▶ [Work to complete]: Copy every record that appears below, exactly as it stands.

-*-*-

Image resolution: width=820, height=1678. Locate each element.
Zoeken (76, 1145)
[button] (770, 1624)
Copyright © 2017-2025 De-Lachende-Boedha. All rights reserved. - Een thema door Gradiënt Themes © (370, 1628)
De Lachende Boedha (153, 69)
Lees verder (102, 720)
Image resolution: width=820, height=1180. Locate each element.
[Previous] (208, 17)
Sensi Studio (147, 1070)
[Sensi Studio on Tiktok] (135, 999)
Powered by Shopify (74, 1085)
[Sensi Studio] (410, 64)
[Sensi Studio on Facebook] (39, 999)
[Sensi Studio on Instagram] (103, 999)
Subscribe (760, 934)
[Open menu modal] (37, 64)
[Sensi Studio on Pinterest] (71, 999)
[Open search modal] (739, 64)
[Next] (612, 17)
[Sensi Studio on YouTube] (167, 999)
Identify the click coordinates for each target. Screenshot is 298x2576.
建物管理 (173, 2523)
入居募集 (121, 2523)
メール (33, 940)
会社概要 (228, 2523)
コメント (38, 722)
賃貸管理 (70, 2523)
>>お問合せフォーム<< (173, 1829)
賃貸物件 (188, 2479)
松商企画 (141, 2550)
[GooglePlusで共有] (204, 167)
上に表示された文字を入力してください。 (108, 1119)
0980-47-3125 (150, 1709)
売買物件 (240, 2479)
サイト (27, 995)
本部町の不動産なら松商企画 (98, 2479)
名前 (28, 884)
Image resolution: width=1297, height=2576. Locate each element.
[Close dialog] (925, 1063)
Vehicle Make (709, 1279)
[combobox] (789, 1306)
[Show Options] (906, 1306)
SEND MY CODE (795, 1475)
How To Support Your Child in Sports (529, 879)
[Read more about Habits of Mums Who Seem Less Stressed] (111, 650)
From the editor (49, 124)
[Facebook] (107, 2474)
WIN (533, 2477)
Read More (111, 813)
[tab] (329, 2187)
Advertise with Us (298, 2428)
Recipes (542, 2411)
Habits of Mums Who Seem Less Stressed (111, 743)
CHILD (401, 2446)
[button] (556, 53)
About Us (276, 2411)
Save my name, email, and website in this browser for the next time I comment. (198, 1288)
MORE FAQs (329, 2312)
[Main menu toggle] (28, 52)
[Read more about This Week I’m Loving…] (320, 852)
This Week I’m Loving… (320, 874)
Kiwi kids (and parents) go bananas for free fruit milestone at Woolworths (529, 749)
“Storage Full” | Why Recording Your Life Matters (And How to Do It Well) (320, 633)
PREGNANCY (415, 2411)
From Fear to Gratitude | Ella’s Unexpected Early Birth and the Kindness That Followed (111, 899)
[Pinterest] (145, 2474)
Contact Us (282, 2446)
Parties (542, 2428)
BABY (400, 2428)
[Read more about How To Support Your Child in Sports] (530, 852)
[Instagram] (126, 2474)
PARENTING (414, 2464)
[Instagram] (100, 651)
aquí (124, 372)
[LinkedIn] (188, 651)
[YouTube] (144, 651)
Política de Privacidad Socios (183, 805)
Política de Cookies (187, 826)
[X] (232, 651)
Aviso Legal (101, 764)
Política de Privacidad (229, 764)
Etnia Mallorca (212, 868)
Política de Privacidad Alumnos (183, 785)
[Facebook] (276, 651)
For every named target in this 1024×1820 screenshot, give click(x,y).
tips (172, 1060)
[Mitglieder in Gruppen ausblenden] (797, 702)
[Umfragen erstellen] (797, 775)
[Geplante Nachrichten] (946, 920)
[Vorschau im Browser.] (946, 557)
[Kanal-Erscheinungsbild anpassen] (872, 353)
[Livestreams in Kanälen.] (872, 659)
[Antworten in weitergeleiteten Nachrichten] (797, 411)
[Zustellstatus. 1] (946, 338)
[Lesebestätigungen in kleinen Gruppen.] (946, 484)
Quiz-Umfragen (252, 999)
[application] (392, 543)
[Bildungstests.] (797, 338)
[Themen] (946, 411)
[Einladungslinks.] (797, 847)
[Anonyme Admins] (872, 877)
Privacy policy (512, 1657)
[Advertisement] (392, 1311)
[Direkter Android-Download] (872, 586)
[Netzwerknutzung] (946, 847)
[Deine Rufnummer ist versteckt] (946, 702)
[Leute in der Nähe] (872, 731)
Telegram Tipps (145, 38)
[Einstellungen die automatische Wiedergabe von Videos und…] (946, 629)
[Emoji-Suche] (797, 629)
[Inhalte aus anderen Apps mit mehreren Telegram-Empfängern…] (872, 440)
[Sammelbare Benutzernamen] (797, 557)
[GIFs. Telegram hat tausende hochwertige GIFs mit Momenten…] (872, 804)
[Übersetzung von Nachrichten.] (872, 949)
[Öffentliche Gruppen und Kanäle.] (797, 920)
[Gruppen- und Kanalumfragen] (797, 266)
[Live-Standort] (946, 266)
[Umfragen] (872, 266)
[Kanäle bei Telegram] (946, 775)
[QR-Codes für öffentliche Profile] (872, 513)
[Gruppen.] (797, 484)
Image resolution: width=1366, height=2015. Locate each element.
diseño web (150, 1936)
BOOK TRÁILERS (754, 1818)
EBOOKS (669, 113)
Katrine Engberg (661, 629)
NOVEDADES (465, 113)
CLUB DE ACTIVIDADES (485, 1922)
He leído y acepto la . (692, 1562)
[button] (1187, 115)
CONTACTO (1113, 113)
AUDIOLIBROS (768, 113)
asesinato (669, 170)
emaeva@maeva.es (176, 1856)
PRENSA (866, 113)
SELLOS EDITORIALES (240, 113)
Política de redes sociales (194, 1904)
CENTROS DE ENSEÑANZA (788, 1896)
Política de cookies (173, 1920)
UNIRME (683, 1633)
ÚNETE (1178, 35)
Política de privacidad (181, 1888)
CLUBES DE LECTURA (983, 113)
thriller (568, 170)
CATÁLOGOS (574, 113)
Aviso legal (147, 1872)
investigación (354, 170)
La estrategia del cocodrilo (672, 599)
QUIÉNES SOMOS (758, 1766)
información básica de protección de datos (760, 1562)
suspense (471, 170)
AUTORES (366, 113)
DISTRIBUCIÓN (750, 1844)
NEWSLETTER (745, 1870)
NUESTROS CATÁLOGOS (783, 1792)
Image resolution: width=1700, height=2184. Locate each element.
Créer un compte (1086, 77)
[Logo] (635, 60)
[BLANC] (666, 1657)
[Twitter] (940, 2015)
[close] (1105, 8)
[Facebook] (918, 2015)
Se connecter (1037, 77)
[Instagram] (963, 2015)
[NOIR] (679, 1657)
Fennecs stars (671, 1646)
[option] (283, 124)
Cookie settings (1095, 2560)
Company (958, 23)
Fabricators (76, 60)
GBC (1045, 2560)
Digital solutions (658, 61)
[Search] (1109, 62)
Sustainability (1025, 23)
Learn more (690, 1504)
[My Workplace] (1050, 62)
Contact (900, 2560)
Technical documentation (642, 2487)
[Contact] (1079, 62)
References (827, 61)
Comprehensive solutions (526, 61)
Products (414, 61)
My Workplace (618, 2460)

-*-*-

▶ [Completed task]:
Image resolution: width=820, height=1678. Locate each element.
Zoeken (76, 1145)
[button] (770, 1624)
Copyright © 2017-2025 De-Lachende-Boedha. All rights reserved. - Een thema door Gradiënt Themes © (370, 1628)
De Lachende Boedha (153, 69)
Lees verder (102, 720)
Image resolution: width=820, height=1180. Locate each element.
[Previous] (208, 17)
Sensi Studio (147, 1070)
[Sensi Studio on Tiktok] (135, 999)
Powered by Shopify (74, 1085)
[Sensi Studio] (410, 64)
[Sensi Studio on Facebook] (39, 999)
[Sensi Studio on Instagram] (103, 999)
Subscribe (760, 934)
[Open menu modal] (37, 64)
[Sensi Studio on Pinterest] (71, 999)
[Open search modal] (739, 64)
[Next] (612, 17)
[Sensi Studio on YouTube] (167, 999)
Identify the click coordinates for each target. Screenshot is 298x2576.
建物管理 (173, 2523)
入居募集 (121, 2523)
メール (33, 940)
会社概要 (228, 2523)
コメント (38, 722)
賃貸管理 (70, 2523)
>>お問合せフォーム<< (173, 1829)
賃貸物件 (188, 2479)
松商企画 (141, 2550)
[GooglePlusで共有] (204, 167)
上に表示された文字を入力してください。 (108, 1119)
0980-47-3125 (150, 1709)
売買物件 (240, 2479)
サイト (27, 995)
本部町の不動産なら松商企画 (98, 2479)
名前 (28, 884)
Image resolution: width=1297, height=2576. Locate each element.
[Close dialog] (925, 1063)
Vehicle Make (709, 1279)
[combobox] (789, 1306)
[Show Options] (906, 1306)
SEND MY CODE (795, 1475)
How To Support Your Child in Sports (529, 879)
[Read more about Habits of Mums Who Seem Less Stressed] (111, 650)
From the editor (49, 124)
[Facebook] (107, 2474)
WIN (533, 2477)
Read More (111, 813)
[tab] (329, 2187)
Advertise with Us (298, 2428)
Recipes (542, 2411)
Habits of Mums Who Seem Less Stressed (111, 743)
CHILD (401, 2446)
[button] (556, 53)
About Us (276, 2411)
Save my name, email, and website in this browser for the next time I comment. (198, 1288)
MORE FAQs (329, 2312)
[Main menu toggle] (28, 52)
[Read more about This Week I’m Loving…] (320, 852)
This Week I’m Loving… (320, 874)
Kiwi kids (and parents) go bananas for free fruit milestone at Woolworths (529, 749)
“Storage Full” | Why Recording Your Life Matters (And How to Do It Well) (320, 633)
PREGNANCY (415, 2411)
From Fear to Gratitude | Ella’s Unexpected Early Birth and the Kindness That Followed (111, 899)
[Pinterest] (145, 2474)
Contact Us (282, 2446)
Parties (542, 2428)
BABY (400, 2428)
[Read more about How To Support Your Child in Sports] (530, 852)
[Instagram] (126, 2474)
PARENTING (414, 2464)
[Instagram] (100, 651)
aquí (124, 372)
[LinkedIn] (188, 651)
[YouTube] (144, 651)
Política de Privacidad Socios (183, 805)
Política de Cookies (187, 826)
[X] (232, 651)
Aviso Legal (101, 764)
Política de Privacidad (229, 764)
Etnia Mallorca (212, 868)
Política de Privacidad Alumnos (183, 785)
[Facebook] (276, 651)
For every named target in this 1024×1820 screenshot, give click(x,y).
tips (172, 1060)
[Mitglieder in Gruppen ausblenden] (797, 702)
[Umfragen erstellen] (797, 775)
[Geplante Nachrichten] (946, 920)
[Vorschau im Browser.] (946, 557)
[Kanal-Erscheinungsbild anpassen] (872, 353)
[Livestreams in Kanälen.] (872, 659)
[Antworten in weitergeleiteten Nachrichten] (797, 411)
[Zustellstatus. 1] (946, 338)
[Lesebestätigungen in kleinen Gruppen.] (946, 484)
Quiz-Umfragen (252, 999)
[application] (392, 543)
[Bildungstests.] (797, 338)
[Themen] (946, 411)
[Einladungslinks.] (797, 847)
[Anonyme Admins] (872, 877)
Privacy policy (512, 1657)
[Advertisement] (392, 1311)
[Direkter Android-Download] (872, 586)
[Netzwerknutzung] (946, 847)
[Deine Rufnummer ist versteckt] (946, 702)
[Leute in der Nähe] (872, 731)
Telegram Tipps (145, 38)
[Einstellungen die automatische Wiedergabe von Videos und…] (946, 629)
[Emoji-Suche] (797, 629)
[Inhalte aus anderen Apps mit mehreren Telegram-Empfängern…] (872, 440)
[Sammelbare Benutzernamen] (797, 557)
[GIFs. Telegram hat tausende hochwertige GIFs mit Momenten…] (872, 804)
[Übersetzung von Nachrichten.] (872, 949)
[Öffentliche Gruppen und Kanäle.] (797, 920)
[Gruppen- und Kanalumfragen] (797, 266)
[Live-Standort] (946, 266)
[Umfragen] (872, 266)
[Kanäle bei Telegram] (946, 775)
[QR-Codes für öffentliche Profile] (872, 513)
[Gruppen.] (797, 484)
Image resolution: width=1366, height=2015. Locate each element.
diseño web (150, 1936)
BOOK TRÁILERS (754, 1818)
EBOOKS (669, 113)
Katrine Engberg (661, 629)
NOVEDADES (465, 113)
CLUB DE ACTIVIDADES (485, 1922)
He leído y acepto la . (692, 1562)
[button] (1187, 115)
CONTACTO (1113, 113)
AUDIOLIBROS (768, 113)
asesinato (669, 170)
emaeva@maeva.es (176, 1856)
PRENSA (866, 113)
SELLOS EDITORIALES (240, 113)
Política de redes sociales (194, 1904)
CENTROS DE ENSEÑANZA (788, 1896)
Política de cookies (173, 1920)
UNIRME (683, 1633)
ÚNETE (1178, 35)
Política de privacidad (181, 1888)
CLUBES DE LECTURA (983, 113)
thriller (568, 170)
CATÁLOGOS (574, 113)
Aviso legal (147, 1872)
investigación (354, 170)
La estrategia del cocodrilo (672, 599)
QUIÉNES SOMOS (758, 1766)
información básica de protección de datos (760, 1562)
suspense (471, 170)
AUTORES (366, 113)
DISTRIBUCIÓN (750, 1844)
NEWSLETTER (745, 1870)
NUESTROS CATÁLOGOS (783, 1792)
Image resolution: width=1700, height=2184. Locate each element.
Créer un compte (1086, 77)
[Logo] (635, 60)
[BLANC] (666, 1657)
[Twitter] (940, 2015)
[close] (1105, 8)
[Facebook] (918, 2015)
Se connecter (1037, 77)
[Instagram] (963, 2015)
[NOIR] (679, 1657)
Fennecs stars (671, 1646)
[option] (283, 124)
Cookie settings (1095, 2560)
Company (958, 23)
Fabricators (76, 60)
GBC (1045, 2560)
Digital solutions (658, 61)
[Search] (1109, 62)
Sustainability (1025, 23)
Learn more (690, 1504)
[My Workplace] (1050, 62)
Contact (900, 2560)
Technical documentation (642, 2487)
[Contact] (1079, 62)
References (827, 61)
Comprehensive solutions (526, 61)
Products (414, 61)
My Workplace (618, 2460)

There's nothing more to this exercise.